Division 10BA is divided into three Subdivisions: Subdiv. A ``Preliminary'', Subdiv. B ``Deductions for Capital Expenditure'' and Subdiv. C ``Miscellaneous''. Section 124ZAA contains a number of definitions of terms used in the Division such as ``Australian film'', ``copyright'' and ``qualifying Australian film''.

Section 124ZAF is the operative provision of Subdiv. B which allows the deduction of capital expenditure with which this case is concerned. Subject to the conditions which are specified, subsec. 124ZAF(1) authorises the allowance of deductions on the 150% basis for capital expenditure by a taxpayer where the taxpayer has

``under a contract entered into on or after 28 May 1981, expended capital monies in producing, or by way of contribution to the cost of producing a film...''

(para. 124ZAF(1)(a))

Subsections 124ZAF(3) and (4) permit a deduction where the relevant contract was entered into on or after 1 October 1980 and thus apply to this case where the contract was made on 19 January 1981. To be eligible for deduction under subsec. 124ZAF(3) and (4) the same substantive requirements of subsec. 124ZAF(1) or (2) must be met.

Subsection 124ZAA(6), an interpretive provision, provides:

``(6) A reference in this Division to moneys expended in producing a film is a reference to moneys expended to the extent to which those moneys are expended directly in producing a film.''

Paragraphs (b) to (d) of subsec. (1) of sec. 124ZAF specify further conditions that must be satisfied for a taxpayer to become entitled to the deduction. At the time of the expenditure the taxpayer must have been an Australian resident and there must be in force a provisional certificate or a final certificate referred to in sec. 124ZAB and 124ZAC respectively (para. 124ZAF(1)(b)). Faywin at all relevant times was a resident of Australia. A final certificate pursuant to sec. 124ZAC was issued to the producer of the film on 30 August 1981 and by virtue of subsec. 124ZAC(4) is deemed to have been in force at all relevant times prior to its issue.

The Commissioner must also be satisfied that, when the moneys were expended, the taxpayer expected to become the first owner or one of the first owners of the copyright in the film when that copyright came into existence and that the taxpayer intended to use that copyright or his interest in the copyright for the purpose of producing assessable income from the exhibition of the film to the public in cinemas or by way of television broadcasting (para. 124ZAF(1)(c)).

Paragraph 124ZAF(1)(d) requires as a further condition that for a deduction to be available the taxpayer must in fact become the first owner of the copyright or an interest in it as a consequence of the expenditure. Paragraph 124ZAF(1)(e) requires that the copyright has in fact been used for the purpose of producing assessable income from the exhibition of the film or that prior to the copyright coming into existence the taxpayer has derived income from pre-sale arrangements relating to the exhibition of the film on its completion.

**Set task A**
In the dataset rows, copy the lines exactly, starting with the line that contains "Please click here (448, 579)" and going on through the line that contains "A Simple Ramayana Quiz (81, 1730)".

Dataset rows
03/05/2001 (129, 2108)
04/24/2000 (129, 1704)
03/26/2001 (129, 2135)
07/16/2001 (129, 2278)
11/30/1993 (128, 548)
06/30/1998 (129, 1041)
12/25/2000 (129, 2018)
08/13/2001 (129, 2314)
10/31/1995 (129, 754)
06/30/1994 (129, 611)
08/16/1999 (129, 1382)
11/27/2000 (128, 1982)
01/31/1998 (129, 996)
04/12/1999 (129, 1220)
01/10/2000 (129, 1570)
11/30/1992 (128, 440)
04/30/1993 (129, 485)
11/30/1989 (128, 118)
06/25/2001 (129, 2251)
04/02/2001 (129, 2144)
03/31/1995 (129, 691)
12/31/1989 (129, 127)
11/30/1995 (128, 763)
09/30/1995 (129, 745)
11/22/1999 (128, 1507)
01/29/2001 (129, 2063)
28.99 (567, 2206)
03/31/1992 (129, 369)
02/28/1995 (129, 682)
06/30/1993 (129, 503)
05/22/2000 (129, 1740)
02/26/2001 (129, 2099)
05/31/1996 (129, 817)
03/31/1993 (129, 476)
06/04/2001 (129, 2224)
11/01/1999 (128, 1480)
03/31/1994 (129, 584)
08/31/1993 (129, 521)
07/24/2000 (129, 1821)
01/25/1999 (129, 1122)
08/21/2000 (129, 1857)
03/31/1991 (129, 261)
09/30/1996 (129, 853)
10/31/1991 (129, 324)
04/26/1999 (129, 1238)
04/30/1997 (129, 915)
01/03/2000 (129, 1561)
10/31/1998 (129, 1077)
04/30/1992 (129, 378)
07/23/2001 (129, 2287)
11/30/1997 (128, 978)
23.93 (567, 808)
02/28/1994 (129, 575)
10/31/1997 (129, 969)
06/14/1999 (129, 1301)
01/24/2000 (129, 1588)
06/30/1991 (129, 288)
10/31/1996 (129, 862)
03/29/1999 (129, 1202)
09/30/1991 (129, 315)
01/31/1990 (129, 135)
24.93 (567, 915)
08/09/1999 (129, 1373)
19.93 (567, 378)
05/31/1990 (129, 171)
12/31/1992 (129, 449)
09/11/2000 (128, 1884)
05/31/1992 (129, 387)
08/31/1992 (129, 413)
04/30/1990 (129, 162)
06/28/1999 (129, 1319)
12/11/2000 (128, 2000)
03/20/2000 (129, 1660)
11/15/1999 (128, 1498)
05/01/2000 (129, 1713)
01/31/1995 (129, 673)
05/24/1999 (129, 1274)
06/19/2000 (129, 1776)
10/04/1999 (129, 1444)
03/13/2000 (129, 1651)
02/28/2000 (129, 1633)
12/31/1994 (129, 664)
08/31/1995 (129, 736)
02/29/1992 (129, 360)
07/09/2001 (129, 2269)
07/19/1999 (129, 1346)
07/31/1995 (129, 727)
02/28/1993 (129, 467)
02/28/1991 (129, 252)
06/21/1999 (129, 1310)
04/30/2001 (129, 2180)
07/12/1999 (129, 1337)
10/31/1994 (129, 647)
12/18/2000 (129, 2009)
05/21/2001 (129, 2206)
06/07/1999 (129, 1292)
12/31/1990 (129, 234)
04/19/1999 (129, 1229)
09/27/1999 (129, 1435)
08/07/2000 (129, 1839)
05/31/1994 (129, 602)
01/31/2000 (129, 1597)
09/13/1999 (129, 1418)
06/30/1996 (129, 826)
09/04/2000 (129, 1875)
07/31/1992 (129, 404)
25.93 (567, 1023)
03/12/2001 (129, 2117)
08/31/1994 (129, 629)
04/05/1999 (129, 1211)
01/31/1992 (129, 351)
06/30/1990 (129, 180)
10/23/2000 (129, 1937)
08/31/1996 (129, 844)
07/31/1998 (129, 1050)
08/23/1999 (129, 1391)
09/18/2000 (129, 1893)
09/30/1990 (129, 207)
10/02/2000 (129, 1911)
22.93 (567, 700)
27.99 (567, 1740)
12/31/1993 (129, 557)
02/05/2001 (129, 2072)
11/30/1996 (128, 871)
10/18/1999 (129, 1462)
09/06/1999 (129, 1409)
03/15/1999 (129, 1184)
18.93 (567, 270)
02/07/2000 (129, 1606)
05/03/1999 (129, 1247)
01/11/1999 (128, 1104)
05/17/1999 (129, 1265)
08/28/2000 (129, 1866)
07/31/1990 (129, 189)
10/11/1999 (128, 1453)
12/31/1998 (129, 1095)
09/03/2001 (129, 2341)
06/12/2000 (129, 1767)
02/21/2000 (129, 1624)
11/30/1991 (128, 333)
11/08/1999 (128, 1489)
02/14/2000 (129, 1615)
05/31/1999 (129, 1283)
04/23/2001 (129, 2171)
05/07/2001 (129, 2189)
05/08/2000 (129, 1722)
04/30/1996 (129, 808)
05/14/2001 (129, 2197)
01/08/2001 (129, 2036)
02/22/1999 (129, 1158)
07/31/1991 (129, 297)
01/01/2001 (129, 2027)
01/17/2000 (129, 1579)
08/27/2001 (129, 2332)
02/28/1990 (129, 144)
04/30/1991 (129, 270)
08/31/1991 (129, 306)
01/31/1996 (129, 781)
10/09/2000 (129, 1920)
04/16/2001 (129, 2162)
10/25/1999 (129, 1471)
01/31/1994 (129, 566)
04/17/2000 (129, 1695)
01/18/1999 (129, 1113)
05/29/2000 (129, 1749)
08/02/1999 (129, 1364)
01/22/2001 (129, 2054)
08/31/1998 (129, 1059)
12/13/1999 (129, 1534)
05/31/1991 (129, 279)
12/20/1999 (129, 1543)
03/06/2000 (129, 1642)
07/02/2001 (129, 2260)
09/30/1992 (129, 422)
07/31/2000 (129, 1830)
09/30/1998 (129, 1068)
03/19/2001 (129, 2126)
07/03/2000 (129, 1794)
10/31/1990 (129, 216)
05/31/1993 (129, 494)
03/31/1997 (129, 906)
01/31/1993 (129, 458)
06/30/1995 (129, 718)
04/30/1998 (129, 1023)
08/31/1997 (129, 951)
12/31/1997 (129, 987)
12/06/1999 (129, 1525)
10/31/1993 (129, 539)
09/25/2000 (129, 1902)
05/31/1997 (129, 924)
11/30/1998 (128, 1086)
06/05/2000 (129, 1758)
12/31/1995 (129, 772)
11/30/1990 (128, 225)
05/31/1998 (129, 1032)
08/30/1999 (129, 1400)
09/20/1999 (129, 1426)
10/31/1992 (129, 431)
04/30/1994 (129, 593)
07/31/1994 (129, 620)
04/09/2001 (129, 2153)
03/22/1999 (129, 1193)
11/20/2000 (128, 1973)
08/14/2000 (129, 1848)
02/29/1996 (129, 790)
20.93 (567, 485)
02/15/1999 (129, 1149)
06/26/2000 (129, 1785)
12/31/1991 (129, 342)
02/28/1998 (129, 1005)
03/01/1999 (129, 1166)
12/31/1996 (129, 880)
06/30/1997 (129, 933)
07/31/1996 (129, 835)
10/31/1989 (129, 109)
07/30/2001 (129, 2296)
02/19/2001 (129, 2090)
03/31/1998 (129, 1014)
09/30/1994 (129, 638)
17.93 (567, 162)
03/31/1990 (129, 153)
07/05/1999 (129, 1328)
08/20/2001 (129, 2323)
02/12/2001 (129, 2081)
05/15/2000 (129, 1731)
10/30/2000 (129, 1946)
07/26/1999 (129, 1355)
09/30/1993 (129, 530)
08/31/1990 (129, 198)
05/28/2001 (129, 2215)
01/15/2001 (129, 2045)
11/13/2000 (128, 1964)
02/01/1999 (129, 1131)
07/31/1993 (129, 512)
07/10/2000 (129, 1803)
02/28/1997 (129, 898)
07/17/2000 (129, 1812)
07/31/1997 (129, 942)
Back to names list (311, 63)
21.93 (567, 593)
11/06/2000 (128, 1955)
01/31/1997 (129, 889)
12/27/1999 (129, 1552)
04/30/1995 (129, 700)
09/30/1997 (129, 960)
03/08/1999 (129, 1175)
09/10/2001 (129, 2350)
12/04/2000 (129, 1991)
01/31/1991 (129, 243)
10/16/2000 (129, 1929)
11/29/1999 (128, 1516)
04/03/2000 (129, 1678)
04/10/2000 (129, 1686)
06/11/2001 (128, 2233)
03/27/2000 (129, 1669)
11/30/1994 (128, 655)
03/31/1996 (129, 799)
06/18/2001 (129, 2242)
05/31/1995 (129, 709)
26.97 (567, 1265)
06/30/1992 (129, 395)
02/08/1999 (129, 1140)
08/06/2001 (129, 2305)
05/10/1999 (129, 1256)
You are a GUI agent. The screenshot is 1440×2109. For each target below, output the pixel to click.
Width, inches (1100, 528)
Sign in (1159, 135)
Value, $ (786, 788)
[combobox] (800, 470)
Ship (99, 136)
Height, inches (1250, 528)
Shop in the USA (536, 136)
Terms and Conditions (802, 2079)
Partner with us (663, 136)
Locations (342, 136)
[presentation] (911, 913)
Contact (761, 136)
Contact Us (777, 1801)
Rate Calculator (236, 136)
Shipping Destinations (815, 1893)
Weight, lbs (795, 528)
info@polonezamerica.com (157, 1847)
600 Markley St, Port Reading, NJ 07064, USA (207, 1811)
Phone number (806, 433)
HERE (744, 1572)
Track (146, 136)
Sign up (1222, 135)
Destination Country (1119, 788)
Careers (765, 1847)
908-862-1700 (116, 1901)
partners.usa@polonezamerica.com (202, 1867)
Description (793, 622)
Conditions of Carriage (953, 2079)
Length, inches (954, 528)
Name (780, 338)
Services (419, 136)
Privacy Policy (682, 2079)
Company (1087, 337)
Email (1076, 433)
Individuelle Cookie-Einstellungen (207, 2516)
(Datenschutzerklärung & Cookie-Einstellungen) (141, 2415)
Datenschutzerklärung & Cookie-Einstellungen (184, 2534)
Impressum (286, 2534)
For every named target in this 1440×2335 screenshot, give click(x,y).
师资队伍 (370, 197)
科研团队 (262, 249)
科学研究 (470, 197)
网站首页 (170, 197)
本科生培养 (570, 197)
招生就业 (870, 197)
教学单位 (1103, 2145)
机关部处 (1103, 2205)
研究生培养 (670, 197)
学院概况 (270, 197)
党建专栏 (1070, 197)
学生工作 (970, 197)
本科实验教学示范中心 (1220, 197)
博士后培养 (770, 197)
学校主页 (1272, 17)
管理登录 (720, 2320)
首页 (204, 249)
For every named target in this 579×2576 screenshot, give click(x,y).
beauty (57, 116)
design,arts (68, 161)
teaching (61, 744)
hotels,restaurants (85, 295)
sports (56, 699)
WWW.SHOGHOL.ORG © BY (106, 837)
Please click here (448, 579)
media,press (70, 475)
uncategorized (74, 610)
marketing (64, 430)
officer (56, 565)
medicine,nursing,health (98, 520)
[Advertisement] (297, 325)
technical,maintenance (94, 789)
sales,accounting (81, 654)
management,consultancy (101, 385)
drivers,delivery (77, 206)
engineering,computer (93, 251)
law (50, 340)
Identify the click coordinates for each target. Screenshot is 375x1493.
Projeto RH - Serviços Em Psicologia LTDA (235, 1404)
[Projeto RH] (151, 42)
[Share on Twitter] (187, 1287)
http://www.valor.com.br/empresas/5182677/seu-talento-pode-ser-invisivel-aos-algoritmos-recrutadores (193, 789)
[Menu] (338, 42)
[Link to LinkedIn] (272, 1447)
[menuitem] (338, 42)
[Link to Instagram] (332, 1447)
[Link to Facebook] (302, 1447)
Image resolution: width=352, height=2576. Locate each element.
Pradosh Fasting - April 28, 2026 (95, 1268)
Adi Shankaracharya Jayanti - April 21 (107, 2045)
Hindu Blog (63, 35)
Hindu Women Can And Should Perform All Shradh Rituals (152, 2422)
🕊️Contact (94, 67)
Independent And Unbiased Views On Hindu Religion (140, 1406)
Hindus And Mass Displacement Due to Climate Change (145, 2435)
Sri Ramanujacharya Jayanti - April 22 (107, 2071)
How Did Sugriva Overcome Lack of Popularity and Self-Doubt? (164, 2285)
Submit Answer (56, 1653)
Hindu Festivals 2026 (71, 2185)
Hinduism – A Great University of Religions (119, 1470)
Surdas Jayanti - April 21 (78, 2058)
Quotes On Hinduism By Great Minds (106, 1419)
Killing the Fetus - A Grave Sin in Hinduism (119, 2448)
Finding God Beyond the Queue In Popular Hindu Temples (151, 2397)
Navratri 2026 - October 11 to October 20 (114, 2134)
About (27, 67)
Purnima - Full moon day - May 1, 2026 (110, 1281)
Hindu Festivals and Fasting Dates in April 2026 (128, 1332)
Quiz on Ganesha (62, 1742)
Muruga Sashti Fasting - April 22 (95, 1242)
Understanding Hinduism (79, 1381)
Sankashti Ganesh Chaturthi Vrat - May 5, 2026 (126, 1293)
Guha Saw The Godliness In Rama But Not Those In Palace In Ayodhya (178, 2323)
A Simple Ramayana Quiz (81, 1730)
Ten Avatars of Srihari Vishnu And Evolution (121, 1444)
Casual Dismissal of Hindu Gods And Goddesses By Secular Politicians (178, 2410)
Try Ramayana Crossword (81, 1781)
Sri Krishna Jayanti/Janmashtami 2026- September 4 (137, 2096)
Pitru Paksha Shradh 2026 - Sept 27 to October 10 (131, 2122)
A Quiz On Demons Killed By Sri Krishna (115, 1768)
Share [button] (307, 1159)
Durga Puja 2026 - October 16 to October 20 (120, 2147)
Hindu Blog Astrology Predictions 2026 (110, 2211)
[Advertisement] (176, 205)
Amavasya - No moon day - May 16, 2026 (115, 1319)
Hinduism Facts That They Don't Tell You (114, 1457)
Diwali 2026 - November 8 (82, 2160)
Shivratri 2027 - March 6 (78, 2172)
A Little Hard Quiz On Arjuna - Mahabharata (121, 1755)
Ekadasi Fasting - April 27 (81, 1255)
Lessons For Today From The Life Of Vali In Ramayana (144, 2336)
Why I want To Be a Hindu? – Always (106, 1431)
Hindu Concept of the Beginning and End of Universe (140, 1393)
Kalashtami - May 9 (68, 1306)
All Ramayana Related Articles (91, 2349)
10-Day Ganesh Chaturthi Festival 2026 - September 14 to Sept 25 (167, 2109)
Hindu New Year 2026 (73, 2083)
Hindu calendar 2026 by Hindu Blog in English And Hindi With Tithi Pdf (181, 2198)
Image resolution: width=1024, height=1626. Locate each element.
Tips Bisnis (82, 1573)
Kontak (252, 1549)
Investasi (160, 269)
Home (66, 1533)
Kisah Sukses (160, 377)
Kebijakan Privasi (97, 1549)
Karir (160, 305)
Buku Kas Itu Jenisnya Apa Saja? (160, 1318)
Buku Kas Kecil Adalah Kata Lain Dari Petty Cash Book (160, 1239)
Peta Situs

**Set task B**
Repeat word for word the part of the passage on Division 10BA deductions starting with "Division 10BA is" and going on through "(para. 124ZAF(1)(a))".

**Task answer A**
Please click here (448, 579)
media,press (70, 475)
uncategorized (74, 610)
marketing (64, 430)
officer (56, 565)
medicine,nursing,health (98, 520)
[Advertisement] (297, 325)
technical,maintenance (94, 789)
sales,accounting (81, 654)
management,consultancy (101, 385)
drivers,delivery (77, 206)
engineering,computer (93, 251)
law (50, 340)
Identify the click coordinates for each target. Screenshot is 375x1493.
Projeto RH - Serviços Em Psicologia LTDA (235, 1404)
[Projeto RH] (151, 42)
[Share on Twitter] (187, 1287)
http://www.valor.com.br/empresas/5182677/seu-talento-pode-ser-invisivel-aos-algoritmos-recrutadores (193, 789)
[Menu] (338, 42)
[Link to LinkedIn] (272, 1447)
[menuitem] (338, 42)
[Link to Instagram] (332, 1447)
[Link to Facebook] (302, 1447)
Image resolution: width=352, height=2576. Locate each element.
Pradosh Fasting - April 28, 2026 (95, 1268)
Adi Shankaracharya Jayanti - April 21 (107, 2045)
Hindu Blog (63, 35)
Hindu Women Can And Should Perform All Shradh Rituals (152, 2422)
🕊️Contact (94, 67)
Independent And Unbiased Views On Hindu Religion (140, 1406)
Hindus And Mass Displacement Due to Climate Change (145, 2435)
Sri Ramanujacharya Jayanti - April 22 (107, 2071)
How Did Sugriva Overcome Lack of Popularity and Self-Doubt? (164, 2285)
Submit Answer (56, 1653)
Hindu Festivals 2026 (71, 2185)
Hinduism – A Great University of Religions (119, 1470)
Surdas Jayanti - April 21 (78, 2058)
Quotes On Hinduism By Great Minds (106, 1419)
Killing the Fetus - A Grave Sin in Hinduism (119, 2448)
Finding God Beyond the Queue In Popular Hindu Temples (151, 2397)
Navratri 2026 - October 11 to October 20 (114, 2134)
About (27, 67)
Purnima - Full moon day - May 1, 2026 (110, 1281)
Hindu Festivals and Fasting Dates in April 2026 (128, 1332)
Quiz on Ganesha (62, 1742)
Muruga Sashti Fasting - April 22 (95, 1242)
Understanding Hinduism (79, 1381)
Sankashti Ganesh Chaturthi Vrat - May 5, 2026 (126, 1293)
Guha Saw The Godliness In Rama But Not Those In Palace In Ayodhya (178, 2323)
A Simple Ramayana Quiz (81, 1730)

**Task answer B**
Division 10BA is divided into three Subdivisions: Subdiv. A ``Preliminary'', Subdiv. B ``Deductions for Capital Expenditure'' and Subdiv. C ``Miscellaneous''. Section 124ZAA contains a number of definitions of terms used in the Division such as ``Australian film'', ``copyright'' and ``qualifying Australian film''.

Section 124ZAF is the operative provision of Subdiv. B which allows the deduction of capital expenditure with which this case is concerned. Subject to the conditions which are specified, subsec. 124ZAF(1) authorises the allowance of deductions on the 150% basis for capital expenditure by a taxpayer where the taxpayer has

``under a contract entered into on or after 28 May 1981, expended capital monies in producing, or by way of contribution to the cost of producing a film...''

(para. 124ZAF(1)(a))